中国のSNSはそれぞれ独自の「役割」と「ユーザー層」を持っており、これらをパズルのように組み合わせなければ商品は動きません。
個人がこの「SNSマトリックス」を攻略できるでしょうか?

REDで種をまき、WeChatで刈り取る

REDとDouyinとWeChatを組み合わせた複雑なマーケティング動線

中国のSNSマーケティングは、単発の投稿では成立しません。資料に基づく「基本の動線」はこうです。

  • 小紅書 (RED):まずはここで「口コミ(KOC)」を作る。若い女性の利用者が8割を超え、購買意欲の高い層が集まるため、ここでの評価が全ての起点になります。
  • 抖音 (Douyin) / 快手 (Kuaishou):ショート動画で認知を爆発させる。
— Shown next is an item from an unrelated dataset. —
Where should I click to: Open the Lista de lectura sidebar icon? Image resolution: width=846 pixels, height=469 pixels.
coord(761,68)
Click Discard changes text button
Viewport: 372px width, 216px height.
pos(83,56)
しかし、ここから直接外部ECへのリンクには制限がかかることもあり、ただの「見世物」で終わるリスクがあります。
  • 微信 (WeChat):最終的な顧客対応やリピーター囲い込みを行う「インフラ」。12億人が使うこのアプリで公式アカウントを運用し、顧客と対話しなければ、ブランドは定着しません。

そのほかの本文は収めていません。